Он ступал по широкому каменному коридору, стараясь поддерживать шаг наравне с тюремщиками, шедшими по обе стороны от него. Через дыры в потолке виднелись светившие в ночном небе звезды и руины выжженных верхних этажей. Пол был наскоро подметен, кучки мусора лежали по сторонам. Под копотью и сажей, покрывавших стены, Джованни заметил почерневшие и выцветшие фрески: они изображали играющих нимф и сатиров и были выполнены в пасторальном стиле, бывшем в моде около столетия назад. Ночной бриз проходил через проломы в стенах, и пленник уловил ослабевший, но знакомый запах далеких фруктовых рощ.
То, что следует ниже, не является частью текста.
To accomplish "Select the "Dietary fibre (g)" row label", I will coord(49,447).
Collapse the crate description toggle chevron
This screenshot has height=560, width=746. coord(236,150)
Осознание того, что он, вероятно, находится в одной из заброшенных вил, усеивавших холмы вокруг Трантио, шокировало Джованни. Таких руин было предостаточно. Когда-то, в более безопасные и благополучные времена, среди богатых семей было модно строить такие дворцы: одновременно нарочитая демонстрация богатства и избавление от нищеты города. Уменьшение состояний торговцев и постепенно возрастающее количество набегов зеленокожих дикарей привели к резкому концу сельской идиллии. Беженцы вернулись в комфорт своих шикарных домов, защищенных высокой и хорошо охраняемой крепостной стеной. С тех пор заброшенные виллы стали прибежищем для хищников, прячущихся от конных патрулей гвардии Трантио.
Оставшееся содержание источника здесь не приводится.